Un énorme empilement de plusieurs centaines de boites en bois : chacune renferme une petite sculpture, l’une contient une maquette de l’atelier de l’artiste, toutes sont répertoriées dans une base de données consultable sur un ordinateur. Installation et sculpture, visible et tactile, les images et les choses, contenu et contenant, etc.

D’abord, une boîte contenant l’atelier de l’artiste, accessible au seul regard à travers un petit trou, éclairé d’une lanterne. Une réplique de l’atelier avec des sculptures de petite taille. Tout est déplacé, diminué, dupliqué, pensé à cette échelle. La maquette devient un champ de travail et d’expérimentation. Puis un ordinateur, sur lequel on peut consulter le site de l’artiste, offre une autre ouverture sur son atelier et ses recherches plastiques. Scruter et consulter. En navigant, on découvre des fichiers virtuels: des vues et des références d’œuvres. Enfin, tout autour de l’ordinateur — dessus, dessous, derrière, sur les côtés — des boites en bois soigneusement rangées en un immense empilement renferment chacune des sculptures, des objets: des œuvres. On accède à ces œuvres directement en ouvrant les boites une à une, ou à partir des références délivrées par le site internet. Du contenant au contenu, ou de l’image à la chose: le passage s’ouvre sur l’imaginaire…

Chez Konrad Loder, les formes adviennent par un acte sculptural très simple, ou par un processus mathématique compliqué. L’artiste met en relation le matériau, le nombre et la forme des éléments, une technique combinatoire avec de multiples possibilités de permutations. D’autres facteurs peuvent intervenir: le volume et la ligne, l’intérieur et l’extérieur, le manœuvrable, le toucher, etc. S’ajoute enfin une pensée particulière sur la sculpture, un esprit ludique et rigoureux, une disponibilité à « couper-coller » et un appétit pour l’opera aperta ou bien pour l’art de la fugue.

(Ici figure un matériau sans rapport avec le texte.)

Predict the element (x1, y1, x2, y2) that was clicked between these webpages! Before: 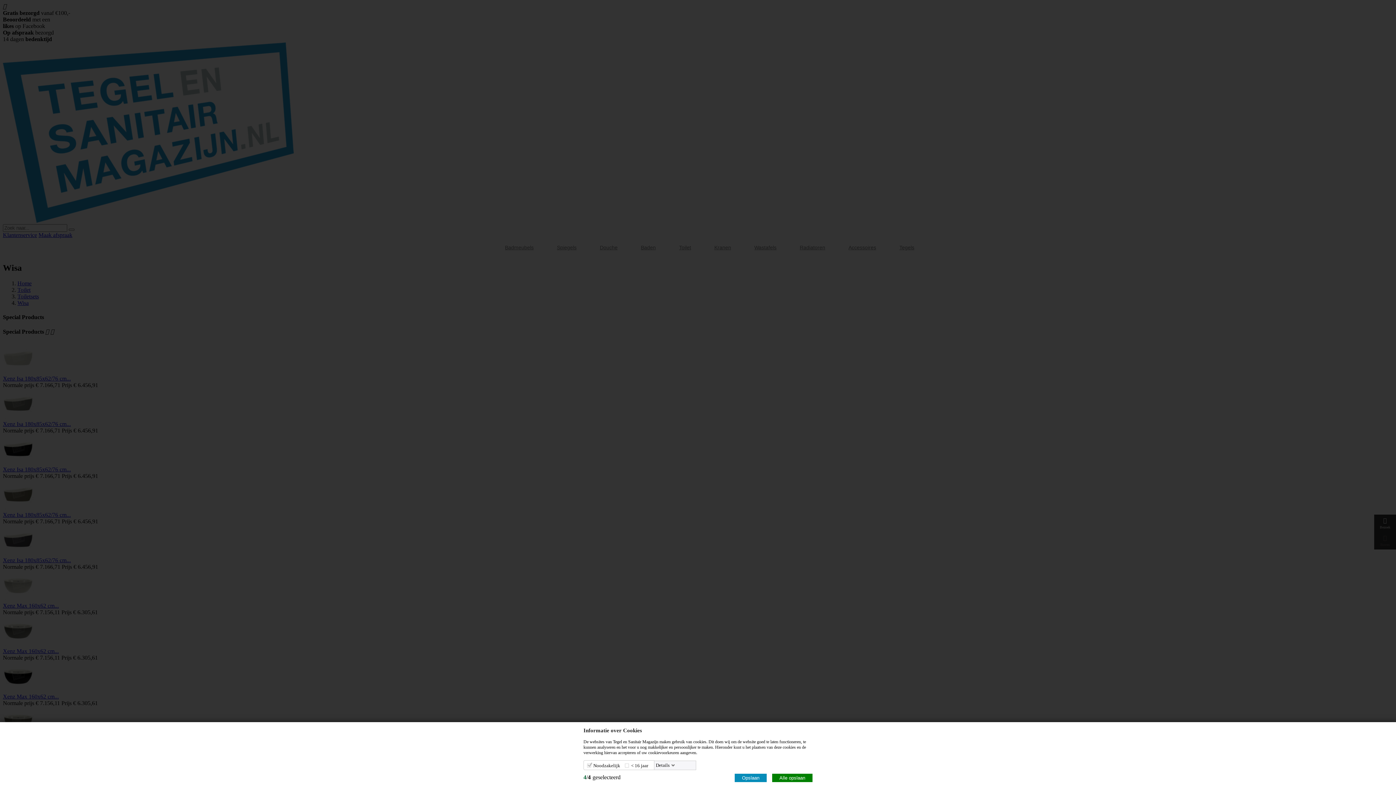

Konrad Loder crée ses sculptures en les transformant, en les mettant en mouvement. Le même matériau se présente sous des volumes différents, qui prennent eux-mêmes des places variables dans l’espace. Un cercle se déploie, perd son poids et devient ligne. Les éléments d’un cylindre deviennent les parties d’une figure ondulatoire ou d’une colonne. Une spirale s’enroulant sur elle-même se déploie dans tout l’espace. L’objet passe de la concentration à

l’extension, du volume à l’aérien, de l’intérieur à l’extérieur. Konrad Loder envisage l’œuvre d’art comme processus ouvert, une re-construction permanente. Avec une économie extrême des moyens, il impose l’évidence de ses structures dégageant une sorte de poésie intellectuelle et mécanique: Involucre, Botticelli, Hiéronymus… Des matériaux austères — zinc, bois, acier, plâtre — récupérés et utilisés selon l’ancien principe de l’art « pauvre ». Des formes géométriques simples: le cercle, la spirale, le cube, le parallélépipède, des volumes qui peuvent être organisés de multiples façons. Des modalités propres d’assembler les volumes métalliques: le fil de fer, la ficelle. Fendre, coudre, creuser, observer, nouer, empiler, remplir, taper sont ses gestes de prédilection. Autant d’actions qui suscitent les réactions du spectateur: trouver, toucher, décomposer, manipuler.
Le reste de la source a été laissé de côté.